Colorado company removes junk and leftover debris from outer space

Space junk can interfere with earth communications

LONGMONT, Colo. -- A Longmont business deals with clean up jobs, far from the mountains of Colorado.

"Basically, anything in space, if it's not brought down, will eventually be space junk," said Doug Campbell, founder of Roccor. The Longmont-based company has developed a niche business cleaning up debris left among the stars.

"Nothing lasts forever in space.
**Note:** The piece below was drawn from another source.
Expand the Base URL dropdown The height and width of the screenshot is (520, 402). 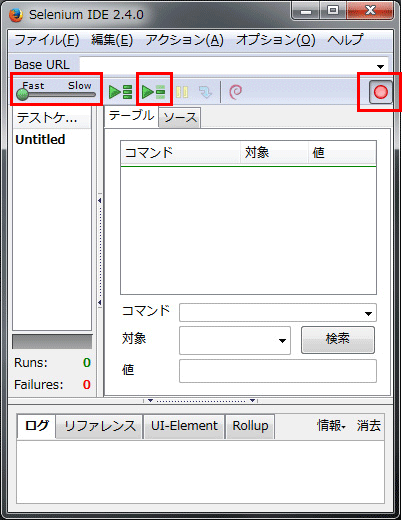[380, 66]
So it's everything from old satellites that are dead to launch vehicle parts things like that,” he said.

From their headquarters, high tech devices are constructed, and shot up into space. Special sheet-like devices made of carbon sweep up space junk, and push it into the atmosphere where it will burn.

The problem up above is significant with about 8,000 tons orbiting the earth. It's growing by 200 tons per year.

Services like the one Roccor provides are becoming a necessity as technology becomes more space-centered.

"Your cable television, you internet, your cell phone will eventually all be in space," said Campbell. "If you don't clean up the junk that's up there, eventually that space, that real estate will become unusable."

As the junk yard grows, so does the company.

Founded in 2011, it now employs 35 people…with gross revenue in the millions.

Their clients: satellite operators who need the debris to dissipate, so there's room for more technological advancement in the future.